For non-expert bilingual users in safety-critical domains, does combining per-language reliability badges with selective chain-of-thought suppression (e.g., hiding CoT only in the weaker language for high-risk queries while keeping it visible in the stronger language) better calibrate over-trust and under-use than a policy that hides CoT in both languages uniformly?

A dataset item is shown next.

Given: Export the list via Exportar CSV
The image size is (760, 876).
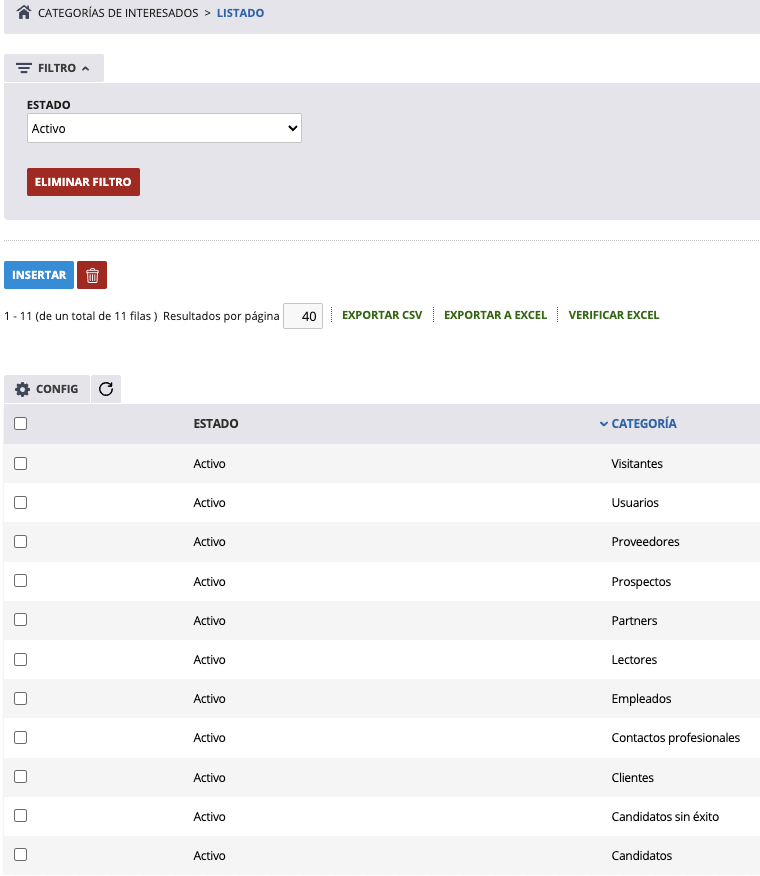Looking at the screenshot, I should click(382, 315).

cross-lingual-cot-trust | Updated at

Answer

Combining per-language reliability badges with selective CoT suppression (hiding CoT in the weaker language but allowing it in the stronger one for high‑risk queries) is not reliably better at calibrating over-trust and under-use than a policy that hides CoT in both languages. It has a mixed profile:

  • It can reduce over-trust in the weaker language somewhat, if the reliability badges clearly state that this language is less reliable and the absence of CoT is consistently framed as a safety choice.
  • However, it also tends to reinforce under-use of the weaker language and increase over-reliance on the stronger language’s visible CoT, which non-experts are prone to over-trust.
  • Given existing evidence that visible CoT generally maintains or increases over-trust among non-experts in safety-critical domains, the safer default for calibration is to hide CoT uniformly in both languages and rely on per-language reliability badges and second-order safety signals to communicate asymmetries—rather than selectively exposing CoT where the model is strongest.

So, while the combined policy can sometimes improve calibration over a naïve, symmetric, “no badges + uniform CoT” setup, it does not systematically outperform a well-designed uniform CoT-hiding policy for non-expert bilingual users in safety-critical tasks, and it adds extra complexity and risk of misinterpretation.